For experiments, we visualize the entire traffic for the duration of the experiment (between start and end time). This is shown first on the page that lists all of the experiments, in a paginated table, as shown on the image below. If a user opens a page with 100 experiments, we need to display all of the traffic data for each of the experiments, with each experiment potentially requiring the aggregation of several weeks of data.
Next, we also display a breakdown of the experiment traffic on a page that displays a particular variable (i.e. feature toggle). For example, in the image below you can see a page for a single variable that shows 2 currently running experiments with 1 control and 1 treatment each. Both time-series charts and traffic information is served by Quadrant, which aggregates data on the fly depending on what UI requires.
Similarly, we display traffic information aggregated on our pages that list variables as well as specific per-branch (if statement) traffic drill-down when users need to view how traffic flows for different branches in their configuration. For example, the figure below shows a rollout with two branches and both time-series represent how traffic flows between the two, in real-time.

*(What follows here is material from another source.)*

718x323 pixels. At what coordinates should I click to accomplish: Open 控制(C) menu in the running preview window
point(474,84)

While Quadrant supports batch retrieval that allows to load and aggregate multiple metrics in a single request, for practical reasons in the UI we fetch them one by one and render using Ant Design Charts library for ReactJS. Every request to quadrant takes about ~10ms which includes data transfer, load from storage, and aggregation over at least 1 week of data. In our case, rendering a full table with 100 rows and 6 columns takes less than half a second, which is acceptable and it loads, aggregates, transfers, and renders over a million data points.
In this article, we described how we built a special-purpose database for visualizing our live traffic for experiments and rollouts. Our custom encoding of time-series data helped us to keep our data size small, and the algorithm relatively simple to implement and maintain.

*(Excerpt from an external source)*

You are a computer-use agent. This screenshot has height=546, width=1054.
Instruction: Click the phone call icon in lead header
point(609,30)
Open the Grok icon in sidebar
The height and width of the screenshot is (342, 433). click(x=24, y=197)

In return, this allows us to store large amounts of time series data and keep our infrastructure costs low, with more memory it can cache more data and keep the response time of the UI under 1 second for most cases.
The architecture of the system is also kept simple so it can be further evolved if the need arises and relatively easy to understand by engineers. Most importantly, we have been running Quadrant in production for many months now and the service performed very well, the UI is responsive and we even sometimes forget that Quadrant exists and powers all of this.